> [Written exercise A]:
Pull out each line of the records that contains the string "option".

> [Source document]:
▼▼▼

Customer Solutions
Particle Detector Testing Controlled by LabVIEW Datalogging and Supervisory Control Module
Author(s):
Christian Dechlette, CERN
Industry:
Energy/Power
Product:
GPIB & Instrument Control, LabVIEW, Serial
The Challenge:
Creating a simple, easy-to-use program to control and test a muons chamber with enough precision to work effectively in a large proton collider
The Solution:
Using National Instruments software and hardware to create a scalable solution
Introduction
CERN is one of the world’s largest scientific physics laboratories. In our large proton collider (LHC, 27 km), we installed detectors at various points. To detect the trajectory of the MUONS, an atomic particle, we used the drifts (1,200) made in several laboratories. These MUONS rooms consist of tungsten wire 50 µm thick placed inside an aluminum tube 30 mm in diameter and 0.4 mm thick. The tomograph, which defines the position of wire in the room and the distance between two wires with a precision of 5 µm, uses two narrow x-ray beams that successively light sections of the room while two scintillators record the profile of absorption. We record all the data in a VME interface and a PC running BridgeVIEW.
We use BridgeVIEW to supervise the ordering of the displacement of X sources, and the data acquired by the VME interface. Simultaneously, the experiment controls the tomograph environment, manages the feedings for X sources, and maintains access control in the clean room.
Our Goal
Our goal was to use a tomograph as a quality control tool to measure and control the position of wires in the MUONS chamber room and the distance between two wires with a precision of 5 µm.
To measure the distance between two wires, we placed two X-ray sources on a mobile chariot. These sources emit photons collected by scintillators through absorption as the photons pass through the room so we can determine the location of the wires. To accomplish this, we divided the architecture into two parts - acquisition and control equipment.

▲▲▲

> [Written exercise B]:
In the particle detector testing article, how thick is the tungsten wire used in the MUONS rooms?

> [Click-target data]:
▼▼▼

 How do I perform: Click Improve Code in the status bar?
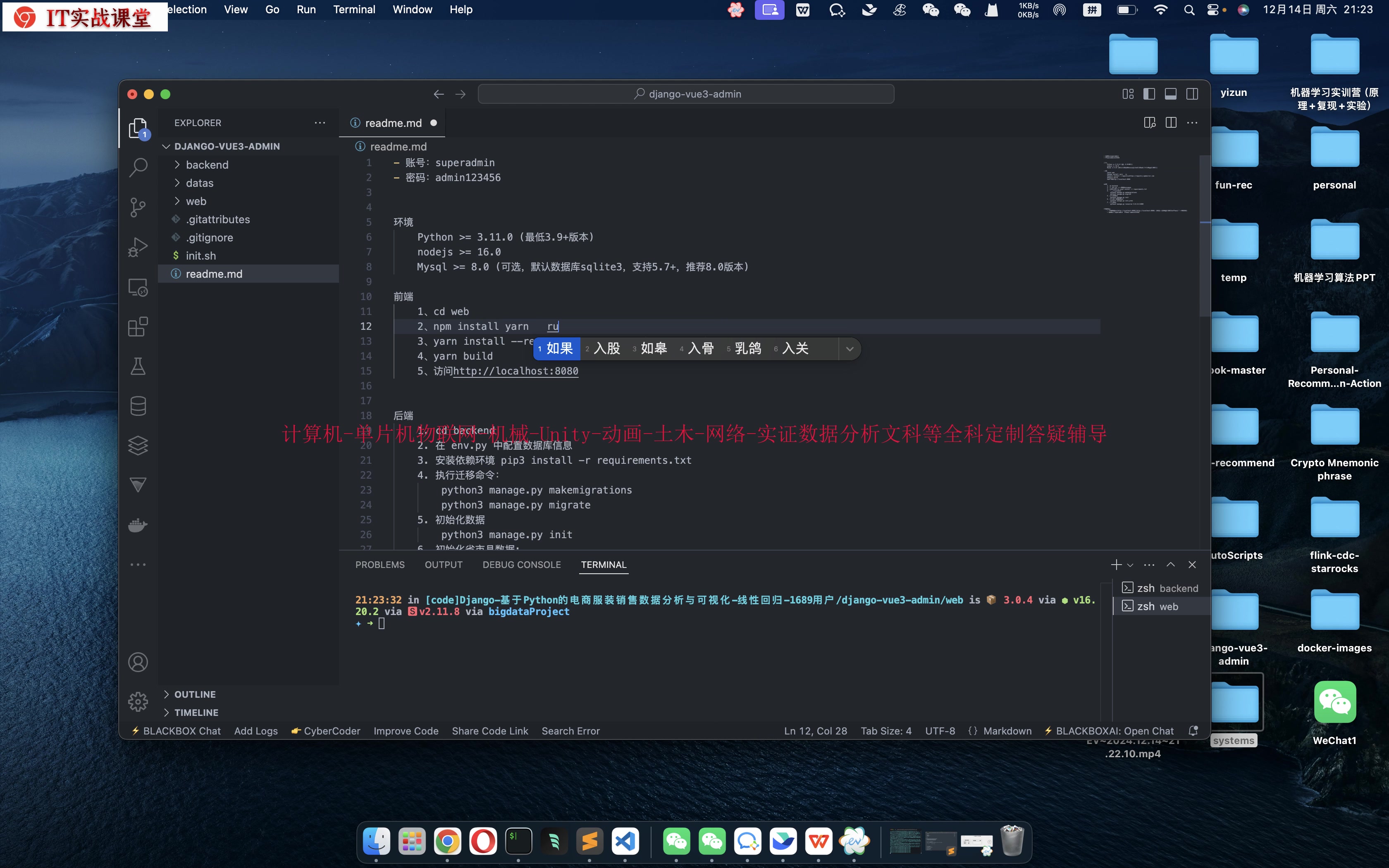[x=406, y=730]
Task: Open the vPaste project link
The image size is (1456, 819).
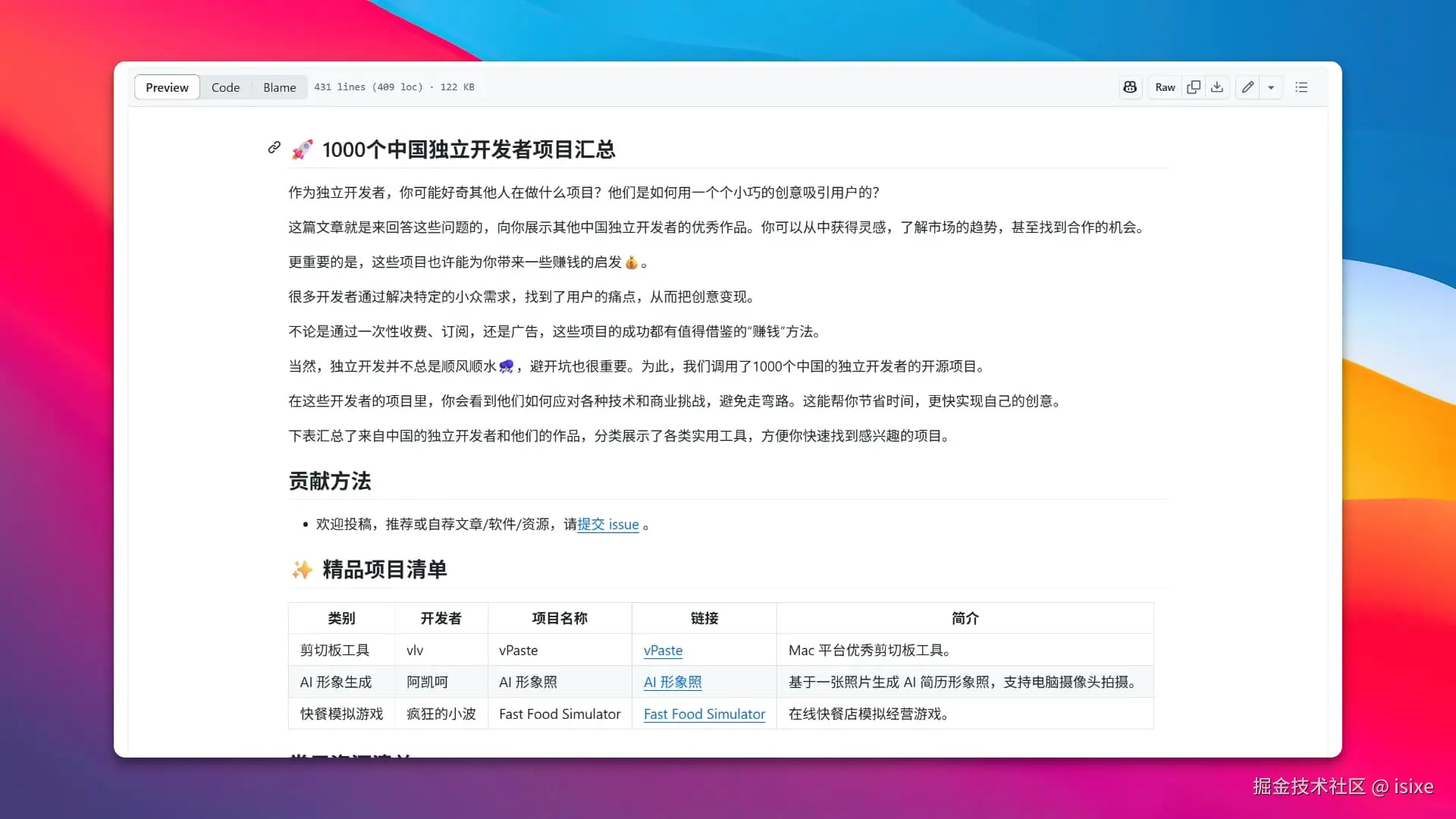Action: [663, 651]
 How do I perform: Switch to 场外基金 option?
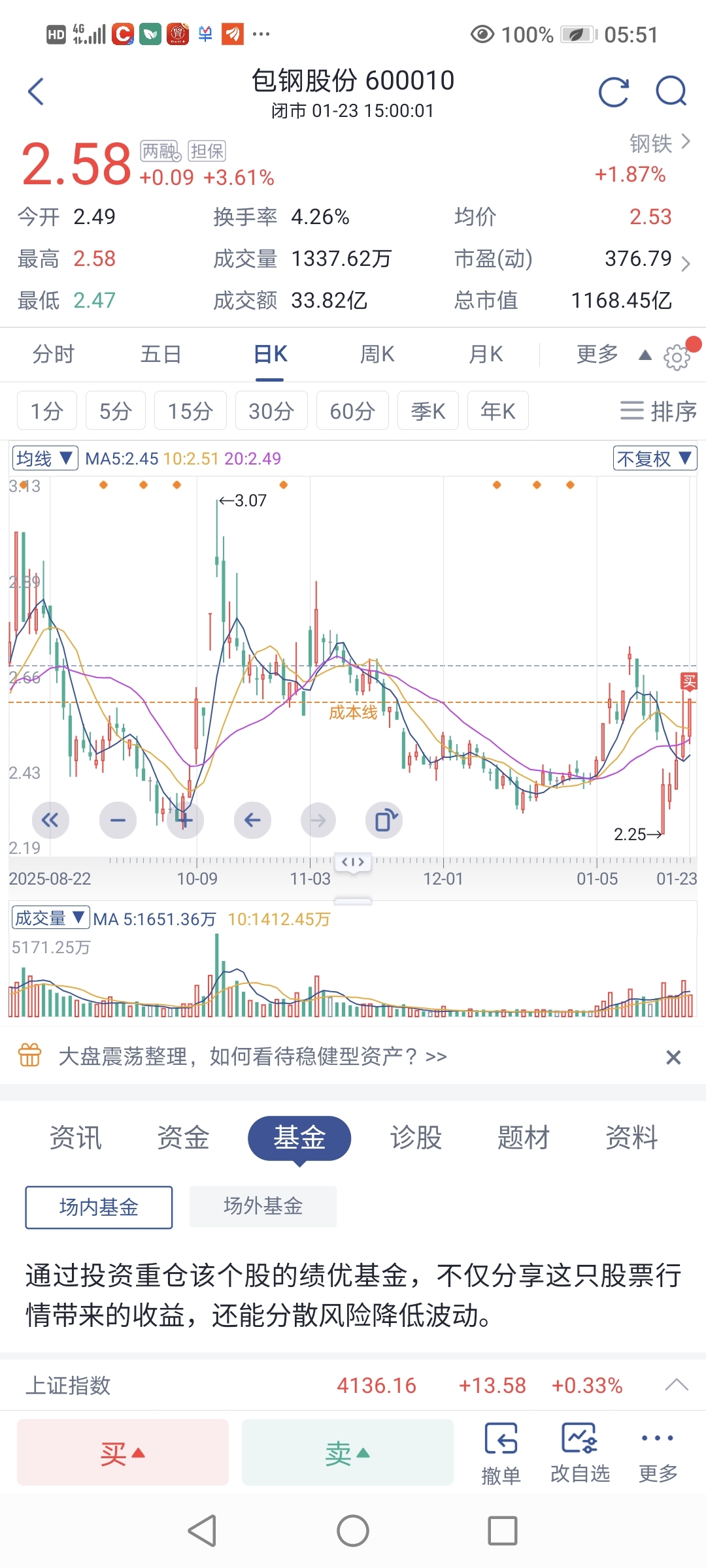263,1206
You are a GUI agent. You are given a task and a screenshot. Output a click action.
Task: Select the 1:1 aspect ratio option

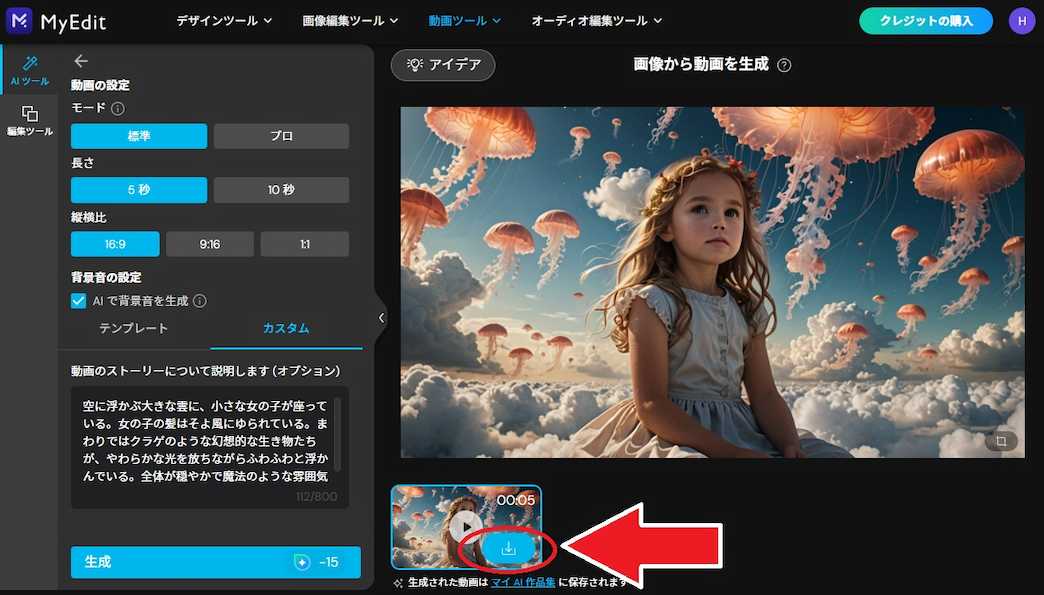[x=305, y=243]
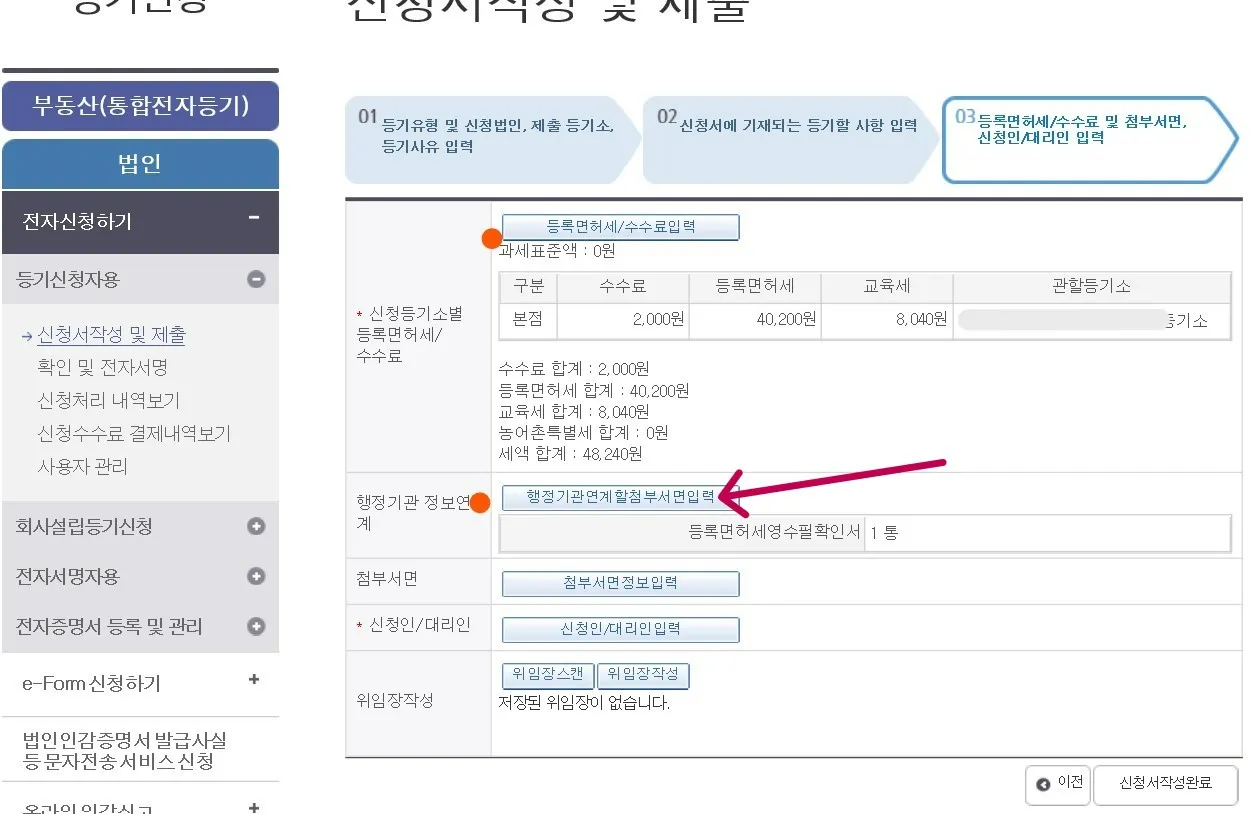Open the 등록면허세/수수료입력 dialog
Screen dimensions: 1252x814
pyautogui.click(x=619, y=227)
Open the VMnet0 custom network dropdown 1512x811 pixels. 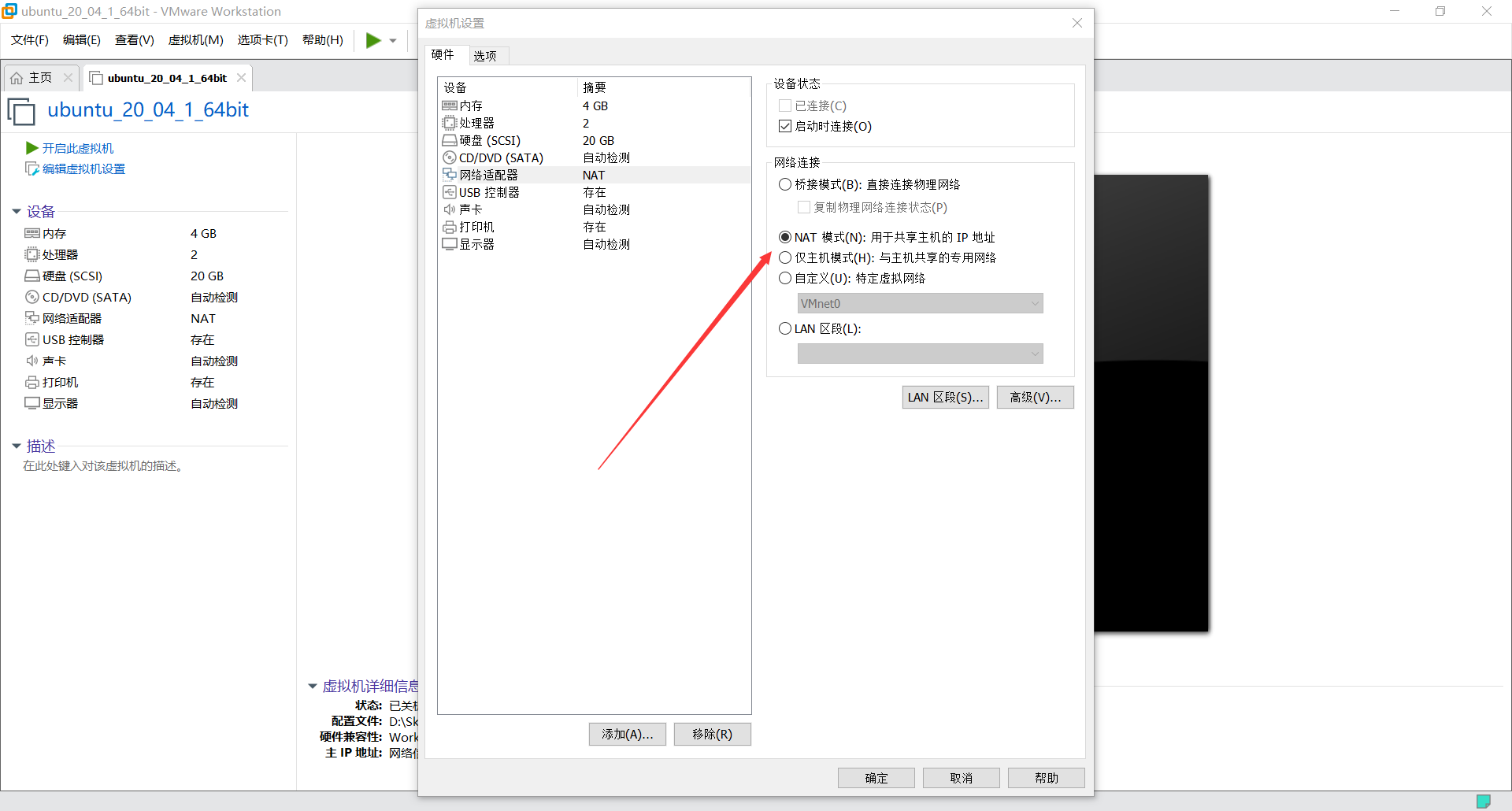[x=1034, y=303]
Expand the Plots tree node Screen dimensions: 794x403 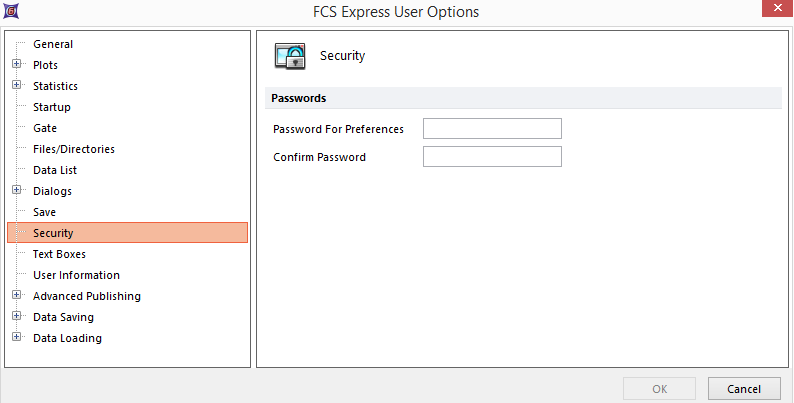pos(16,65)

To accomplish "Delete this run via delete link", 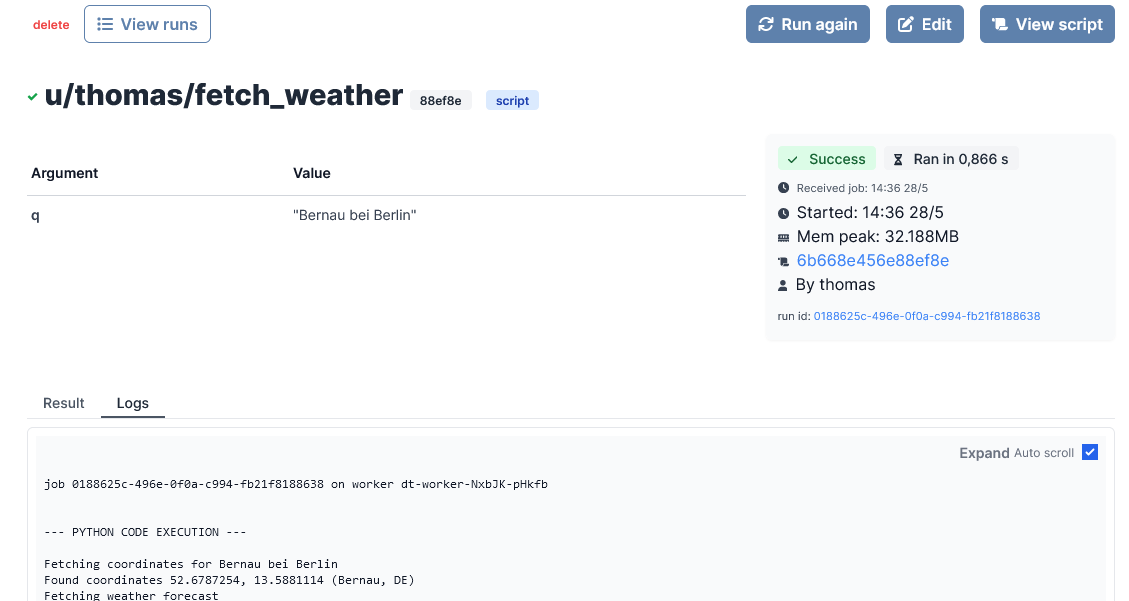I will tap(51, 25).
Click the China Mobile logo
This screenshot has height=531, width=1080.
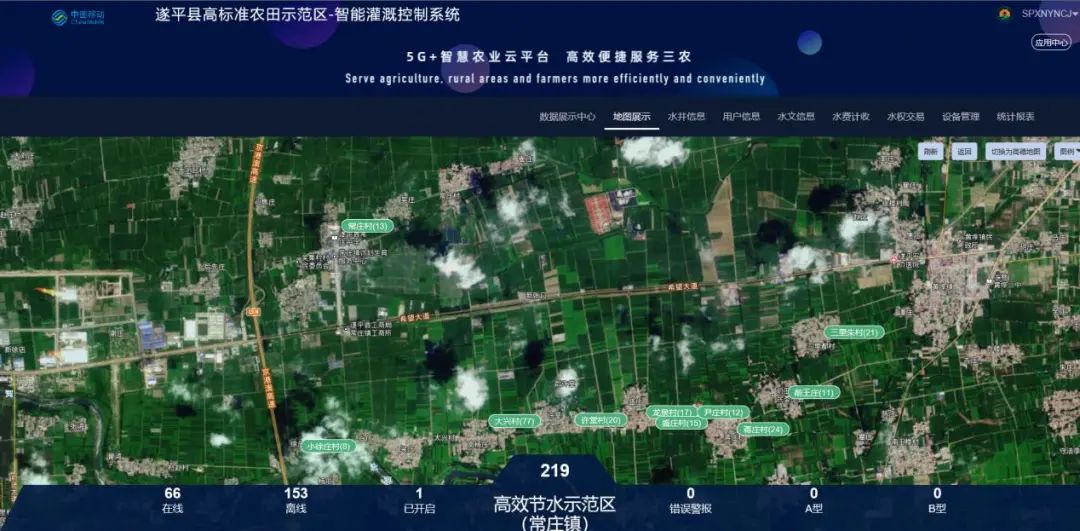click(x=78, y=17)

▲▲▲

> [Written reply A]:
 How do I perform: Switch to 场外基金 option?
Task: Select the 1:1 aspect ratio option

> [Written reply B]:
50 µm thick.